# Run on jupyter notebook  (for colab some code need to be changed)

**research paper: 
(Classification on Tobaco3482 using VGG-16 Transfer Learning with document pretraining on RVL-CDIP)**

M. Z. Afzal et al., “Cutting the Error by Half: Investigation
of Very Deep CNN and Advanced Training Strategies for
Document Image Classification,” in ICDAR, Nov. 2017.

In [1]:
import numpy as np
import pandas as pd
import os
import pathlib

# Train dataload

In [64]:
train_text_path = r"D:\Glove model\RVL-CDIP dataset\labels\train.txt"
train_df = pd.read_csv(train_text_path, sep=" ", header=None, names=["image_path", "label"])

In [65]:
train_df.head()
# print(len(train_df)) #320000

Unnamed: 0,image_path,label
0,imagesq/q/o/c/qoc54c00/80035521.tif,15
1,imagese/e/w/c/ewc23d00/513280028.tif,1
2,imagesw/w/b/t/wbt26e00/2053453161.tif,7
3,imagesm/m/k/m/mkm05e00/2040792992_2040792994.tif,10
4,imageso/o/e/x/oex80d00/522787731+-7732.tif,3


In [66]:
train_df['label'] = [str(i) for i in train_df['label']]

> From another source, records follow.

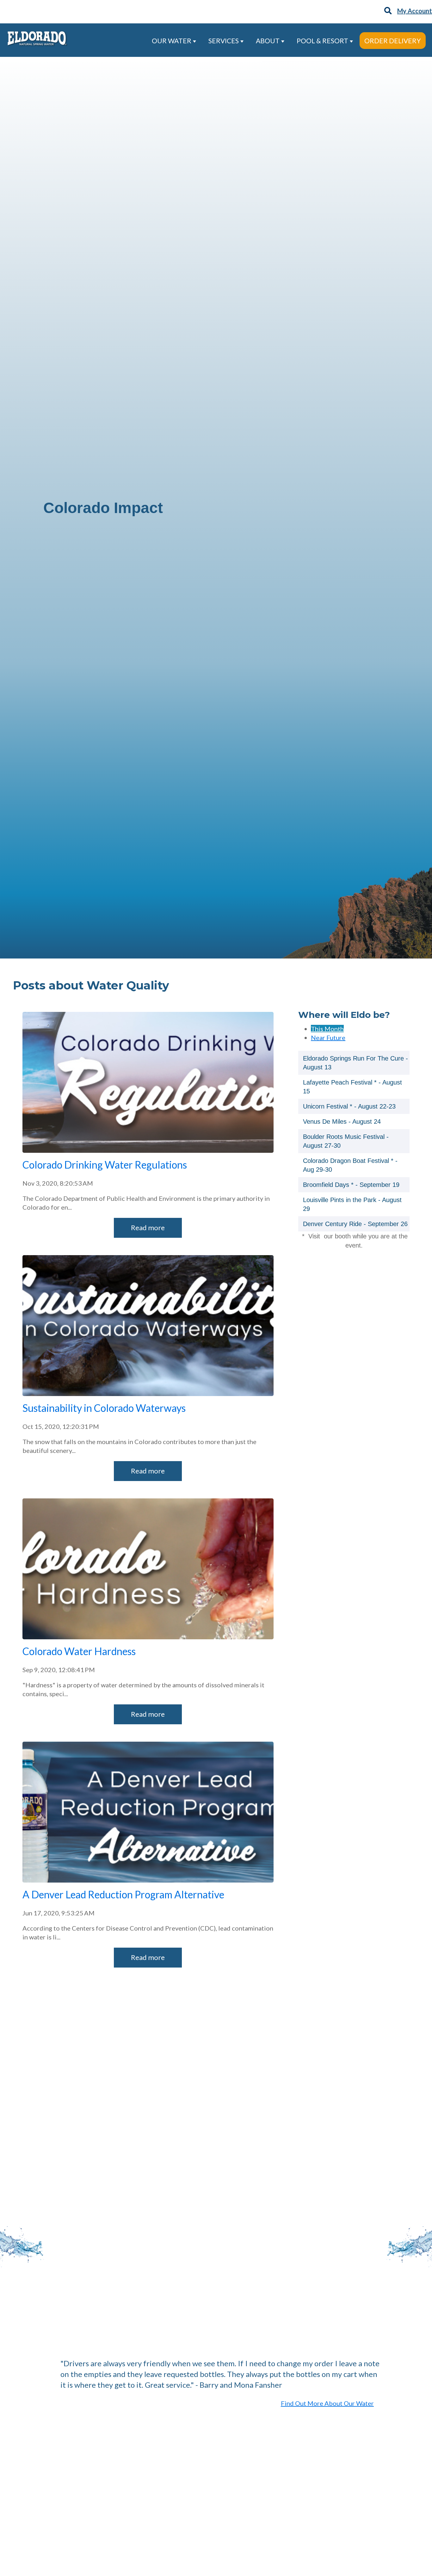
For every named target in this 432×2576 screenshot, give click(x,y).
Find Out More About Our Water (327, 2403)
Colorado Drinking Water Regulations (104, 1164)
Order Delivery (392, 41)
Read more (148, 1227)
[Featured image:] (148, 1150)
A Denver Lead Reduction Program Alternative (123, 1894)
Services (224, 41)
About (268, 41)
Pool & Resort (323, 41)
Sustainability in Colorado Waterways (104, 1408)
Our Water (172, 41)
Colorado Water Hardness (79, 1651)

train_df['image_path'] = [r'D:/Glove model/RVL-CDIP dataset/images/' + this_path for this_path in train_df['image_path']]
train_df.head()

Unnamed: 0,image_path,label
0,D:/Glove model/RVL-CDIP dataset/images/imagesq...,15
1,D:/Glove model/RVL-CDIP dataset/images/imagese...,1
2,D:/Glove model/RVL-CDIP dataset/images/imagesw...,7
3,D:/Glove model/RVL-CDIP dataset/images/imagesm...,10
4,D:/Glove model/RVL-CDIP dataset/images/imageso...,3


# Test dataload

In [5]:
test_text_path = r"D:\Glove model\RVL-CDIP dataset\labels\test.txt"
test_df = pd.read_csv(test_text_path, sep=" ", header=None, names=["image_path", "label"])

In [6]:
test_df.head()
# print(len(test_df)) # 40000

Unnamed: 0,image_path,label
0,imagesr/r/g/e/rge31d00/503210033+-0034.tif,3
1,imagesc/c/e/j/cej80d00/517306722+-6724.tif,3
2,imagesm/m/r/r/mrr36d00/50603620-3621.tif,14
3,imagesg/g/t/u/gtu29c00/2084573574a.tif,2
4,imagesh/h/o/f/hof08d00/2071783492.tif,9


In [7]:
test_df['label'] = [str(i) for i in test_df['label']]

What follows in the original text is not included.